◆ **Exercise goal**:
Reproduce the entries word for word, starting at the first line and stopping after the line that contains "click(x=37, y=28)", with that line included.

◆ **Extracted records**:
● ● ●

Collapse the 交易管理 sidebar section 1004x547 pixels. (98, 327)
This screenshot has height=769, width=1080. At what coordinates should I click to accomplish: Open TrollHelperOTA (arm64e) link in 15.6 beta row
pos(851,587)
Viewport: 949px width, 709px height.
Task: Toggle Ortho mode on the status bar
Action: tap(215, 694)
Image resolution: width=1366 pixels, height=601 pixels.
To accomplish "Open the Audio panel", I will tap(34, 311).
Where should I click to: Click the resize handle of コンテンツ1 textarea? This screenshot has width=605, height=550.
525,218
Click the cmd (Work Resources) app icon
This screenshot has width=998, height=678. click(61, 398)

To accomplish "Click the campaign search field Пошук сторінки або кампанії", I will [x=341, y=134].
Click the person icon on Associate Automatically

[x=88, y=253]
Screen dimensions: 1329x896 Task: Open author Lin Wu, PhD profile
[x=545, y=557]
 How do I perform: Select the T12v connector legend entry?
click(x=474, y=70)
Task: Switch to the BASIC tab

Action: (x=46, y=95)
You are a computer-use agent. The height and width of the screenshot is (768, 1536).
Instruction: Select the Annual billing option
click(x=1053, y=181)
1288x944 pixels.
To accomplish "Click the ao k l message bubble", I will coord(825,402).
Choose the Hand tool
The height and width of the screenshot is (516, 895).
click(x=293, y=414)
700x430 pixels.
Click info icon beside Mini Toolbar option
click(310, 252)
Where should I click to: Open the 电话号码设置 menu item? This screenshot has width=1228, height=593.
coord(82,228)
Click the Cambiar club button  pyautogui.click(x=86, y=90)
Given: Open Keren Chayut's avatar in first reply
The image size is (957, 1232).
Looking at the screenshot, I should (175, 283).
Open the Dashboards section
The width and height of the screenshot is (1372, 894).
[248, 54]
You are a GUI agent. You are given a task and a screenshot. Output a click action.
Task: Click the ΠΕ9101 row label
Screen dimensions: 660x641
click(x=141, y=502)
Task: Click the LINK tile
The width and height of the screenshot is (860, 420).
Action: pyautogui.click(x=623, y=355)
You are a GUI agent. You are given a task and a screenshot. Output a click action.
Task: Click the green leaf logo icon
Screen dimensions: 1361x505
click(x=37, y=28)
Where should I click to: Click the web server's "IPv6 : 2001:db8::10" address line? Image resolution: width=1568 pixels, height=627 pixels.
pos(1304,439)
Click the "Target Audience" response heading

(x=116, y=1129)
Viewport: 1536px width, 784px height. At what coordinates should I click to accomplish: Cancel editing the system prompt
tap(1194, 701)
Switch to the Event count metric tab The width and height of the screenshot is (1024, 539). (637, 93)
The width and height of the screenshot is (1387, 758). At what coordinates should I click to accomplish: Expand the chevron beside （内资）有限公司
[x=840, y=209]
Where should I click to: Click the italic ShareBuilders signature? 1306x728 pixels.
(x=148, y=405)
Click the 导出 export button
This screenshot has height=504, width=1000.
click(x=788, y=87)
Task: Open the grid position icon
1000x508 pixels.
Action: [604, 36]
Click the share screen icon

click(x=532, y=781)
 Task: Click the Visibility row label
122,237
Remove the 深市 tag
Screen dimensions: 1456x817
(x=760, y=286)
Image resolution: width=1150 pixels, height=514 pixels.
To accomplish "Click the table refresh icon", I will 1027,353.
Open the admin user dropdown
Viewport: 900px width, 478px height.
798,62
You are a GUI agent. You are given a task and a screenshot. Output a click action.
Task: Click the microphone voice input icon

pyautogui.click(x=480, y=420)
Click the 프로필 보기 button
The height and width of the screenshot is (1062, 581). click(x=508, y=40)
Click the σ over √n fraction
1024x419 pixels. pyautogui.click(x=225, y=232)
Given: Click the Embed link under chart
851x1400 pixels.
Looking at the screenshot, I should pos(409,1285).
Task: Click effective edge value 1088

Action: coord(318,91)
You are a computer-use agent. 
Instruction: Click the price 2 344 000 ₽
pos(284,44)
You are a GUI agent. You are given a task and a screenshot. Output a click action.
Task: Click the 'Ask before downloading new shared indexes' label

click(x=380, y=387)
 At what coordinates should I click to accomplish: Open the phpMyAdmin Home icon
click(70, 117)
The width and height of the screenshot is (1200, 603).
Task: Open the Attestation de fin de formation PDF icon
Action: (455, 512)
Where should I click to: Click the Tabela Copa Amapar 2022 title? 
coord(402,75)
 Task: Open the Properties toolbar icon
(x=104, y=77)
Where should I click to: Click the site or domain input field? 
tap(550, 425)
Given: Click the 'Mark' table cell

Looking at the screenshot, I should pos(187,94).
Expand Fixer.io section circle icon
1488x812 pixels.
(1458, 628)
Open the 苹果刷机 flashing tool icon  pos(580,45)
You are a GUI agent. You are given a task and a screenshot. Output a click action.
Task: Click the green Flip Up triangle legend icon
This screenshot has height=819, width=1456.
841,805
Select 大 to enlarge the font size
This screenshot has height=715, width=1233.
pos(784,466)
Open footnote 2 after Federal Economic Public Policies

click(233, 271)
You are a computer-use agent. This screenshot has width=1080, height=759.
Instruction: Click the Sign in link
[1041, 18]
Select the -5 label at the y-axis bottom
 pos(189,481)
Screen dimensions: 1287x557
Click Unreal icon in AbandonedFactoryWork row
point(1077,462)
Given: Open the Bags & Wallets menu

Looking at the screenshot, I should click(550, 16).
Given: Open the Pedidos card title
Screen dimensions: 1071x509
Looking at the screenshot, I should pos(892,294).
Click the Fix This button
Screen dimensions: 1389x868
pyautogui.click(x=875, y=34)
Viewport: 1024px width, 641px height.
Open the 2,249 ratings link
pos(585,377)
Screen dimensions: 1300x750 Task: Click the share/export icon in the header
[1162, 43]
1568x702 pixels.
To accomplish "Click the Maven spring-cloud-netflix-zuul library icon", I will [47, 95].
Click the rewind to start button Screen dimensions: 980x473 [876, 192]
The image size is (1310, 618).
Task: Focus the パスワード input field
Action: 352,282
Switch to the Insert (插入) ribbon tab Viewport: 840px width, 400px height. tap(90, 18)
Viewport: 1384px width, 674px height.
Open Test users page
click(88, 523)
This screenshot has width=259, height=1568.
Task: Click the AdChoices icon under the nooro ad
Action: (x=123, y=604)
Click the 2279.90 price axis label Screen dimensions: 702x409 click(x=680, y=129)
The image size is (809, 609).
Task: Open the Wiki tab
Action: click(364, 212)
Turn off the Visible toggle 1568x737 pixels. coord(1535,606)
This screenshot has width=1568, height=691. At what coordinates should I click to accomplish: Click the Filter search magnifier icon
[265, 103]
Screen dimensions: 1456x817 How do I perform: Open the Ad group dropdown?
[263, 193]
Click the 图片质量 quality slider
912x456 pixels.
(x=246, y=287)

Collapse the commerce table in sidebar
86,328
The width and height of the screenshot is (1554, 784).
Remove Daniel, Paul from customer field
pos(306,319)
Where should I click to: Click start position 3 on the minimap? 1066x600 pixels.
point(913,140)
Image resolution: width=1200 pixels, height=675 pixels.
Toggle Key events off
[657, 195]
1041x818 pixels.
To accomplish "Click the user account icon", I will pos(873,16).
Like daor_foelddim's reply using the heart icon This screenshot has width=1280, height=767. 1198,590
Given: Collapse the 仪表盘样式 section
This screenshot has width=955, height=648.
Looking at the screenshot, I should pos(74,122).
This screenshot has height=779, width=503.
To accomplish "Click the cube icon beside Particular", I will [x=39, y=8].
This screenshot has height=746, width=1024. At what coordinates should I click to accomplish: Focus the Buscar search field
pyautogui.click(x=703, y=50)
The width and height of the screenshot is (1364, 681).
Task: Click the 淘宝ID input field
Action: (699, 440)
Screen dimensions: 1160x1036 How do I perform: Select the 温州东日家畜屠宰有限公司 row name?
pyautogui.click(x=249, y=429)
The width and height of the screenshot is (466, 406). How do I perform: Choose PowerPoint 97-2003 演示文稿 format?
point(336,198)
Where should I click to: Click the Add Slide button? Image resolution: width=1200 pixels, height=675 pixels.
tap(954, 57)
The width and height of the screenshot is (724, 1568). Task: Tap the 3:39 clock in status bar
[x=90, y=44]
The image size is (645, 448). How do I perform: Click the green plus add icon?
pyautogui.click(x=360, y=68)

● ● ●

◆ **The output**:
Collapse the 交易管理 sidebar section 1004x547 pixels. (98, 327)
This screenshot has height=769, width=1080. At what coordinates should I click to accomplish: Open TrollHelperOTA (arm64e) link in 15.6 beta row
pos(851,587)
Viewport: 949px width, 709px height.
Task: Toggle Ortho mode on the status bar
Action: tap(215, 694)
Image resolution: width=1366 pixels, height=601 pixels.
To accomplish "Open the Audio panel", I will tap(34, 311).
Where should I click to: Click the resize handle of コンテンツ1 textarea? This screenshot has width=605, height=550.
525,218
Click the cmd (Work Resources) app icon
This screenshot has width=998, height=678. click(61, 398)

To accomplish "Click the campaign search field Пошук сторінки або кампанії", I will [x=341, y=134].
Click the person icon on Associate Automatically

[x=88, y=253]
Screen dimensions: 1329x896 Task: Open author Lin Wu, PhD profile
[x=545, y=557]
 How do I perform: Select the T12v connector legend entry?
click(x=474, y=70)
Task: Switch to the BASIC tab

Action: (x=46, y=95)
You are a computer-use agent. The height and width of the screenshot is (768, 1536).
Instruction: Select the Annual billing option
click(x=1053, y=181)
1288x944 pixels.
To accomplish "Click the ao k l message bubble", I will coord(825,402).
Choose the Hand tool
The height and width of the screenshot is (516, 895).
click(x=293, y=414)
700x430 pixels.
Click info icon beside Mini Toolbar option
click(310, 252)
Where should I click to: Open the 电话号码设置 menu item? This screenshot has width=1228, height=593.
coord(82,228)
Click the Cambiar club button  pyautogui.click(x=86, y=90)
Given: Open Keren Chayut's avatar in first reply
The image size is (957, 1232).
Looking at the screenshot, I should (175, 283).
Open the Dashboards section
The width and height of the screenshot is (1372, 894).
[248, 54]
You are a GUI agent. You are given a task and a screenshot. Output a click action.
Task: Click the ΠΕ9101 row label
Screen dimensions: 660x641
click(x=141, y=502)
Task: Click the LINK tile
The width and height of the screenshot is (860, 420).
Action: pyautogui.click(x=623, y=355)
You are a GUI agent. You are given a task and a screenshot. Output a click action.
Task: Click the green leaf logo icon
Screen dimensions: 1361x505
click(x=37, y=28)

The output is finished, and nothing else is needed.